By 1864, the world Grace had known in Westfield felt very far away. Three years had passed since Lincoln stepped off his inauguration train and called her forward from the crowd. In that time, the war had deepened, the country had changed, and her own family had suffered losses. Her father’s finances had collapsed, leaving them in a precarious position. [2]

At fifteen, Grace was no longer the child who once offered Lincoln advice about his appearance. She was a young woman trying to shoulder part of her family’s burden. When she learned that the Treasury Department was hiring women — prized for their careful eyes in spotting counterfeit notes — she saw a rare chance to earn steady wages and help at home. [2]

So on January 14, 1864, Grace wrote to Lincoln again. This time, her letter was not about beards or elections. It was a request for opportunity. She reminded him that he had once signed himself as her “true friend and well-wisher,” and she hoped he might prove it by helping her secure meaningful work.

Contemporary accounts suggest Lincoln genuinely cherished her first letter. According to a reminiscence preserved by the Lincoln National Life Foundation, Lincoln later told a Westfield acquaintance that Grace’s note was “unique… so different from the many self‑seeking and threatening ones” he received during the campaign, and that it came to him “as a relief and a pleasure.” That memory may explain why Grace believed he would help her again in 1864. [3]

A Letter That Was Nearly Forgotten 

Because of her childhood letter and Lincoln’s memorable meeting with her, Grace Bedell was no longer just another citizen. Her rediscovered 1864 letter adds depth to a familiar anecdote — revealing that Grace still saw Lincoln as someone she could trust, someone she believed might help her in a moment of need.

It didn’t change history the way her first letter did, but it reveals the young woman she had become: earnest, determined, and hopeful.

Correcting the Miscount of Grace's Letters 

Since its discovery, historians have often referred to Grace’s 1864 letter as her second letter to Lincoln. But that isn’t accurate.

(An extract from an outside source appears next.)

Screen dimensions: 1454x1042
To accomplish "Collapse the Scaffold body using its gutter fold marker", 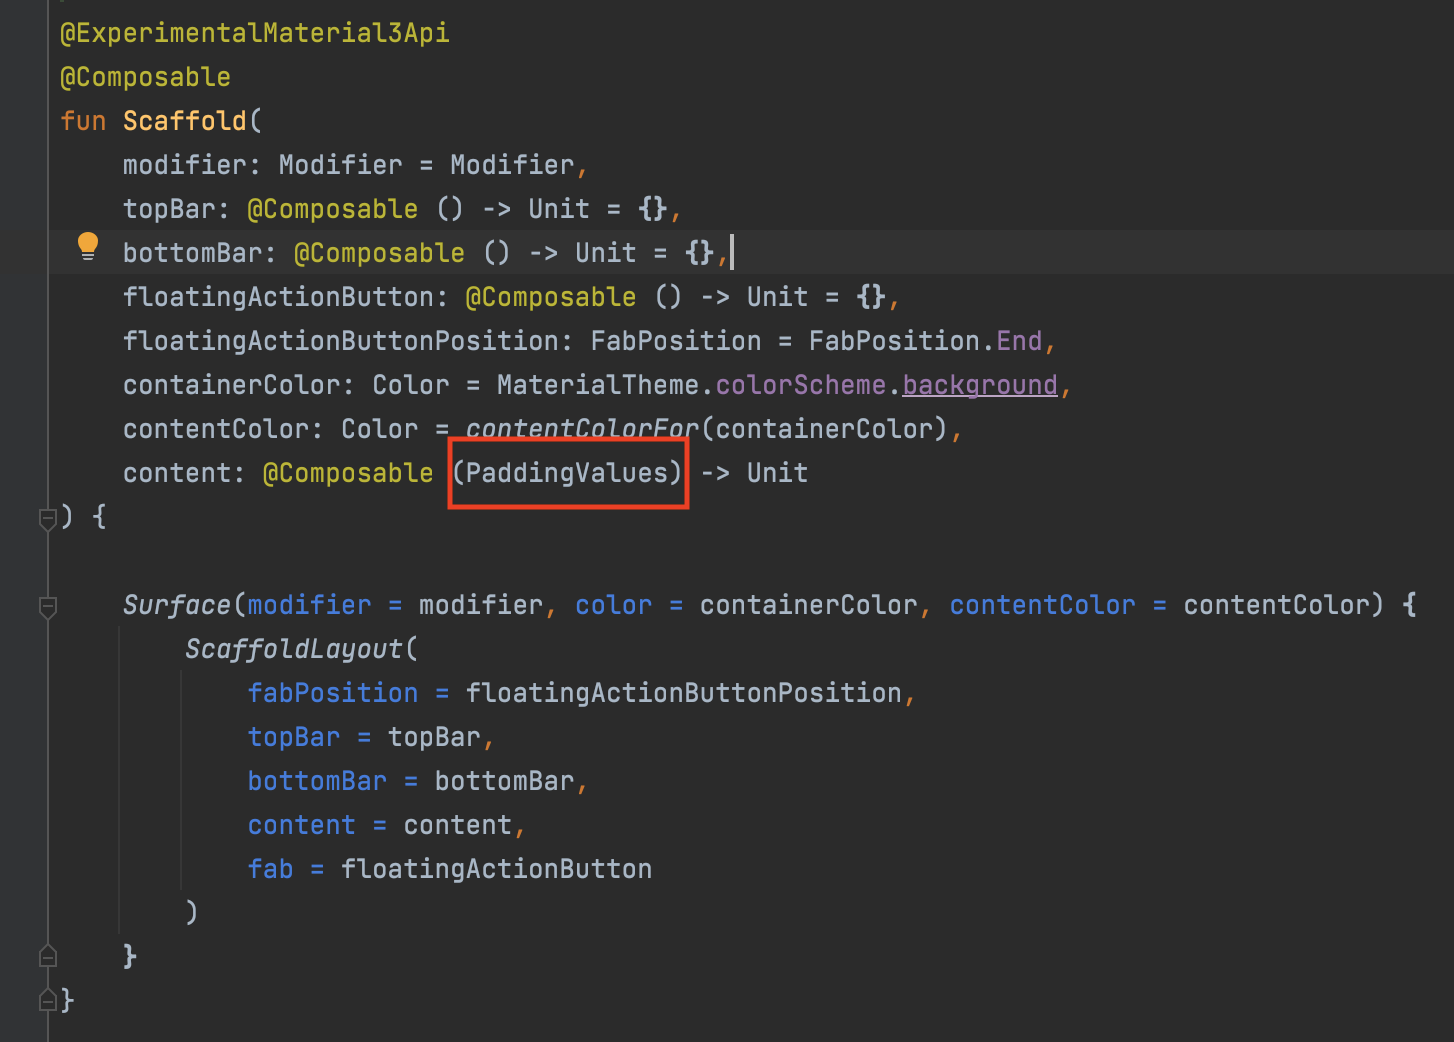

In truth, it was her third.

Grace herself makes this clear. In her 1864 letter, she writes:

I have addressed one letter to you before, pertaining to this subject... [1]

Only two of her letters survive today:

  The famous "Beard Letter" from October 15, 1860. 

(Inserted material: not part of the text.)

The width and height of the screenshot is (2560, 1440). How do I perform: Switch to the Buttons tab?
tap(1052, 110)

  The 2007 discovery of her job request from January 14, 1864.

But the missing one is historically real. A ghost in the record, perhaps, but real even if it remains lost to time. So, Grace Bedell didn’t write to Lincoln twice.

She wrote three times.

Why Lincoln Never Answered

Both job request letters went unanswered. Historians believe Lincoln likely never saw the 1864 letter at all; the earlier job request she referenced has never been found, so its fate is unknown. Karen Needles noted that Lincoln’s secretary, John Hay, was out of town when the 1864 letter arrived — meaning it may have been filed directly with Treasury applications rather than placed on Lincoln’s desk.

Needles believes that had Lincoln seen the letter, it would have lifted his spirits during a dark wartime winter.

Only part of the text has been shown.